The A-1 was an old, propeller-driven plane; it was a very reliable aircraft and a lot of fun to fly. We would sometimes take them on twelve-hour flights that were quite enjoyable, flying low, and admiring the changes of scenery over the long distances we flew.
The pilots in the squadrons were a close-knit group. We enjoyed flying together, as well as one another’s company while on shore leave in Europe. I found plenty of time to revel in the fun that European ports offered a young, single flyer; spending holidays on Capri, risking my wages in the casinos of Monte Carlo. However, by my second cruise on the Intrepid, I had begun to aspire to a reputation for more commendable achievements than long nights of drinking and gambling.

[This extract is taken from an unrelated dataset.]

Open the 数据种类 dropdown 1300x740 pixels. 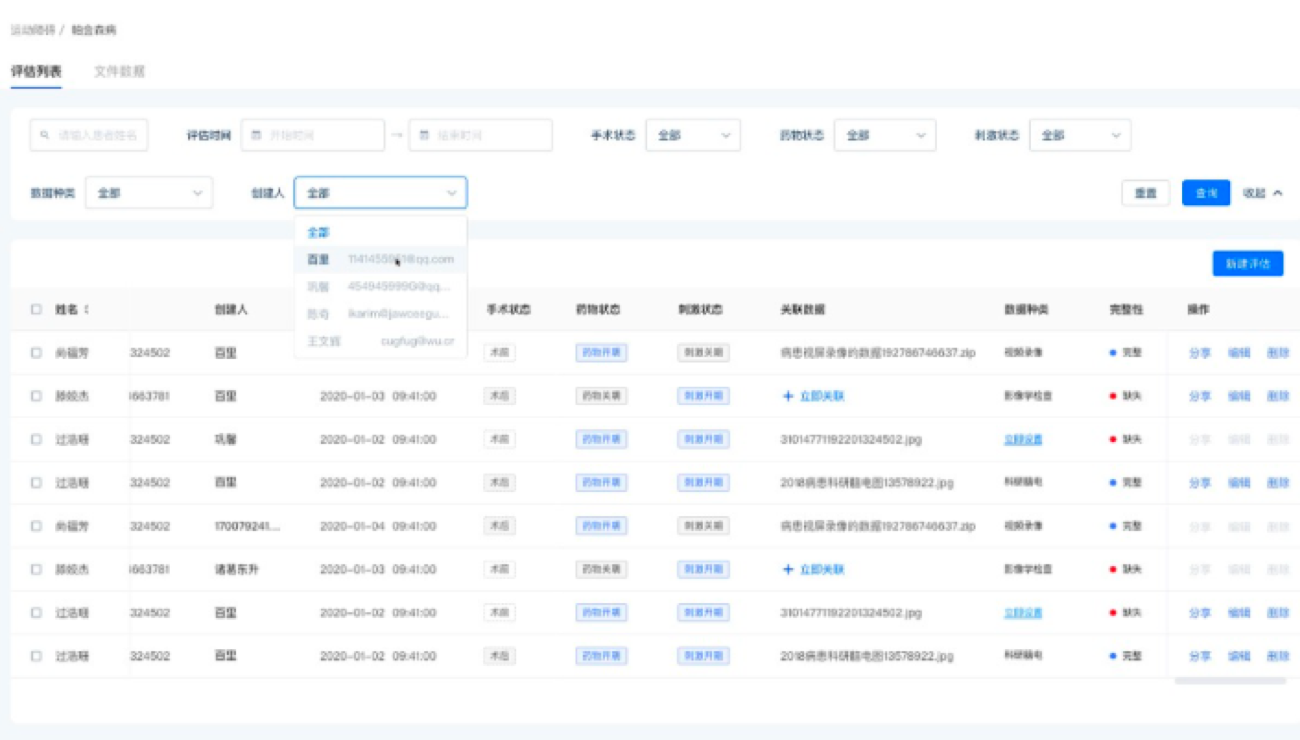click(148, 193)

I had started to feel a need to move on, a natural impulse for me, born of the migrant’s life I had led since birth.
Like my grandfather
and father, I loved life at sea, and I loved flying off carriers. No other experience in my life so closely approximated the exploits of the brash, daring heroes who had captivated my schoolboy’s imagination during those long afternoons in my grandmother’s house. Ever since reading about the storied world of men at arms, I had longed for such a life. The Navy, especially with a war on, offered the quickest route to adventure if I could manage to avoid committing some career-ending mistake.
Once, when I thought I was about to flunk out of the Academy, I had contemplated joining the French Foreign Legion. I wrote to an address in New Orleans for information about how to join the legendary force. I received a nice brochure. While reading it, I discovered that the Legion required nine years of obligated service. I decided to try to stick it out in the Navy. Now I accepted that any adventure that might come my way would almost surely be found while I wore a Navy uniform. The Navy was stuck with me, and I with it, and I decided to make the best of my circumstances.
Remembering the satisfaction of my days on Commander Ferrell’s bridge, I volunteered for bridge watches and qualified as an “officer of the deck under way,” proving capable of commanding a carrier at sea. Already enjoying a reputation for large living as colorful as that of my legendary forebears, I began to give my superiors some reason to think I might eventually prove myself, if not as gifted an officer as my father and grandfather, perhaps competent enough not to squander my legacy.
As I was one of the few bachelors in my squadron, I volunteered on three occasions to spend my leave attending escape and evasion school to prepare myself for the possibility of being shot down in combat. I also volunteered because I found the course to be a pretty good time.
One course took place during a large Army exercise in Bavaria, Germany. A number of other pilots and I were released at night in the middle of the Black Forest. We wore our flight suits and were allowed only those belongings that a pilot would normally possess when he ejected during a combat mission, which amounted to a few C rations.